[Document and screenshot pointing rows]
- - -
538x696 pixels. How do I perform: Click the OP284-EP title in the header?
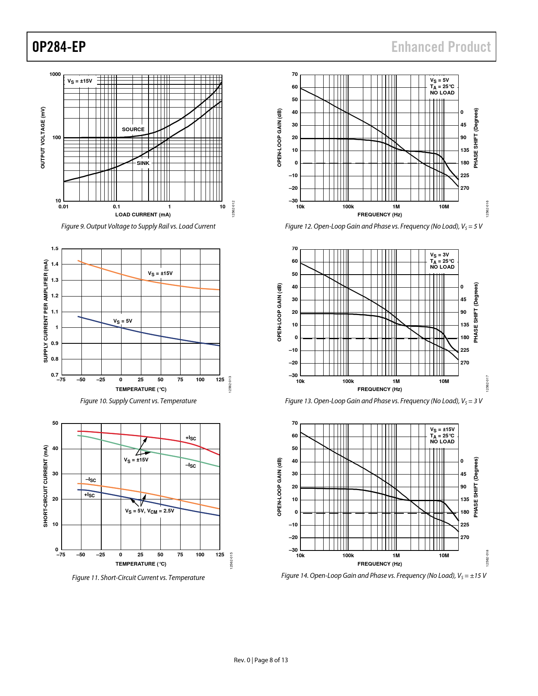click(x=59, y=47)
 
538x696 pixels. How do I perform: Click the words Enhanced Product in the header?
click(x=441, y=47)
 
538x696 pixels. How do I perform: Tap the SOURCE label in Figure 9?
click(x=133, y=129)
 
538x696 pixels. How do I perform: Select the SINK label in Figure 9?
click(x=143, y=163)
- - -
Stated goal:
Rename "Figure 9" to "Figure 10" in the rows starting with the line that contains "538x696 pixels. How do I perform: Click the words" and going on through the end of the rows. Write those lines out again with everything else unchanged.

Response to this exercise:
538x696 pixels. How do I perform: Click the words Enhanced Product in the header?
click(x=441, y=47)
 
538x696 pixels. How do I perform: Tap the SOURCE label in Figure 10?
click(x=133, y=129)
 
538x696 pixels. How do I perform: Select the SINK label in Figure 10?
click(x=143, y=163)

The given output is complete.